The Earth's crust hosts a subsurface, dark, and oligotrophic biosphere that is poorly understood in terms of the energy supporting its biomass production and impact on food webs at the Earth's surface. Dark oligotrophic volcanic ecosystems (DOVEs) are good environments for investigations of life in the absence of sunlight as they are poor in organics, rich in chemical reactants and well known for chemical exchange with Earth's surface systems. Ice caves near the summit of Mt. Erebus (Antarctica) offer DOVEs in a polar alpine environment that is starved in organics and with oxygenated hydrothermal circulation in highly reducing host rock. We surveyed the microbial communities using PCR, cloning, sequencing and analysis of the small subunit (16S) ribosomal and Ribulose-1,5-bisphosphate Carboxylase/Oxygenase (RubisCO) genes in sediment samples from three different caves, two that are completely dark and one that receives snow-filtered sunlight seasonally. The microbial communities in all three caves are composed primarily of Bacteria and fungi; Archaea were not detected. The bacterial communities from these ice caves display low phylogenetic diversity, but with a remarkable diversity of RubisCO genes including new deeply branching Form I clades, implicating the Calvin-Benson-Bassham (CBB) cycle as a pathway of CO2 fixation. The microbial communities in one of the dark caves, Warren Cave, which has a remarkably low phylogenetic diversity, were analyzed in more detail to gain a possible perspective on the energetic basis of the microbial ecosystem in the cave. Atmospheric carbon (CO2 and CO), including from volcanic emissions, likely supplies carbon and/or some of the energy requirements of chemoautotrophic microbial communities in Warren Cave and probably other Mt. Erebus ice caves. Our work casts a first glimpse at Mt. Erebus ice caves as natural laboratories for exploring carbon, energy and nutrient sources in the subsurface biosphere and the nutritional limits on life.

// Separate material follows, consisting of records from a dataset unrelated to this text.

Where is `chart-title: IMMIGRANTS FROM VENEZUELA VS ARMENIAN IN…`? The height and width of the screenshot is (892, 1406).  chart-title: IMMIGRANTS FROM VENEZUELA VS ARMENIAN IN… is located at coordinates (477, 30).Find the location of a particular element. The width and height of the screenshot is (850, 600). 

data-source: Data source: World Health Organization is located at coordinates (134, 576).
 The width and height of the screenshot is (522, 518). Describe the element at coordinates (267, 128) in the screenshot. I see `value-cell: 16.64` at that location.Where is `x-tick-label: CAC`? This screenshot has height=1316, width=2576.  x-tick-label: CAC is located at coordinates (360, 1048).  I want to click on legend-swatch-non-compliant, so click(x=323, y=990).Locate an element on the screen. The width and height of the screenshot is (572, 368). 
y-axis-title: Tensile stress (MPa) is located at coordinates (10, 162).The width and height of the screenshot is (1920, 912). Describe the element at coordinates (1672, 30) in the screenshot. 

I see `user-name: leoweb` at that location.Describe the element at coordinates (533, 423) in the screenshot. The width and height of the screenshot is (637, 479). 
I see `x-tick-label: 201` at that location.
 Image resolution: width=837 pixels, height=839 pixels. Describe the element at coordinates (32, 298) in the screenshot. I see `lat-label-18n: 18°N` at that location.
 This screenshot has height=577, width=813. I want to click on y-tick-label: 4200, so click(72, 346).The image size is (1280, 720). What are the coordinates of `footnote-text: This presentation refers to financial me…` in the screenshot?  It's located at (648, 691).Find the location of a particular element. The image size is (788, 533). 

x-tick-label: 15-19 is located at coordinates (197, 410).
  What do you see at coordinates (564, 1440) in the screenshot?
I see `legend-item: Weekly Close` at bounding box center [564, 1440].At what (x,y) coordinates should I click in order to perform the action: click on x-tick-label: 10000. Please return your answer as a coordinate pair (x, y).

地壳拥有一个地下、黑暗、贫营养的生物圈,其生物质生产所依赖的能量以及对地球表面食物网的影响在很大程度上仍未被了解。黑暗贫营养火山生态系统(DOVEs)是研究无阳光条件下生命的理想环境,因为它们有机物含量低,化学反应剂丰富,并且以与地球表面系统的化学交换而闻名。位于南极洲埃里伯斯山(Mount Erebus)山顶附近的冰洞为 DOVEs 提供了一个极地高山环境,这里有机物匮乏,富含氧化的热液循环,并与富含还原性的宿主岩石进行着强烈的化学交换。我们使用 PCR、克隆、测序和小亚基(16S)核糖体和核酮糖-1,5-二磷酸羧化酶/加氧酶(RubisCO)基因分析,对来自三个不同洞穴的沉积物样本中的微生物群落进行了调查,其中两个洞穴完全黑暗,一个洞穴则季节性地接收雪过滤的阳光。所有三个洞穴中的微生物群落主要由细菌和真菌组成;未检测到古菌。这些冰洞中的细菌群落具有较低的系统发育多样性,但 RubisCO 基因的多样性却非常显著,包括新的深分支 I 类群,暗示卡尔文-本森-巴斯汉姆(Calvin-Benson-Bassham,CBB)循环是 CO2 固定的途径。Warren 洞穴是三个洞穴之一,其细菌群落的系统发育多样性非常低,我们对其进行了更详细的分析,以期对洞穴微生物生态系统的能量基础有一个可能的了解。大气中的碳(CO2 和 CO),包括火山排放的碳,可能为 Warren 洞穴和可能的埃里伯斯山其他冰洞中的化能自养微生物群落提供碳和/或部分能量需求。我们的工作首次揭示了埃里伯斯山冰洞作为探索地下生物圈中碳、能量和营养源以及生命营养限制的天然实验室。